[Information given Boundary: Start]

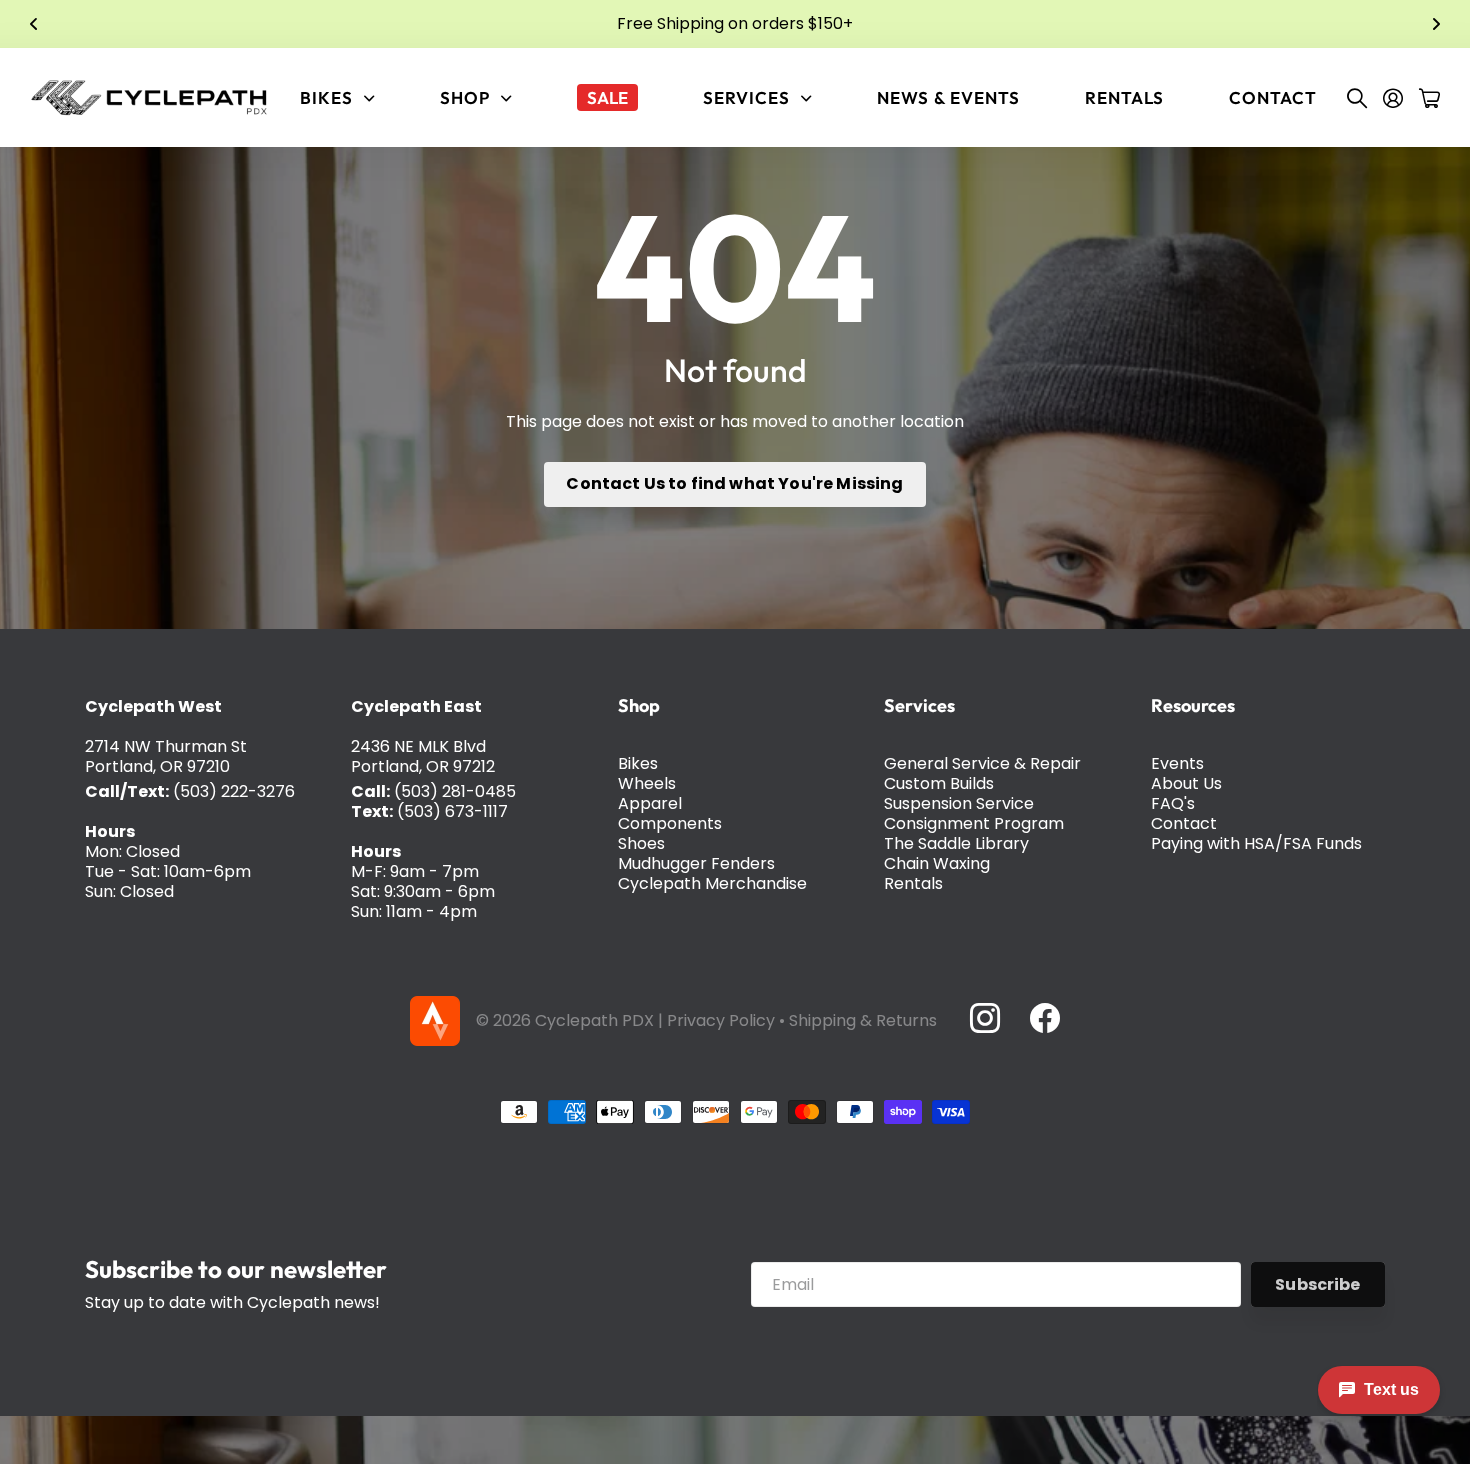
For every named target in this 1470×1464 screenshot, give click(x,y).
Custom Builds (939, 783)
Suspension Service (959, 803)
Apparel (650, 803)
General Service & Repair (982, 763)
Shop (639, 705)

[Information given Boundary: End]

*Task objective*
Determine the number of lines in the data above that hold "Service", and reply with that number alone.

*Your solution*
2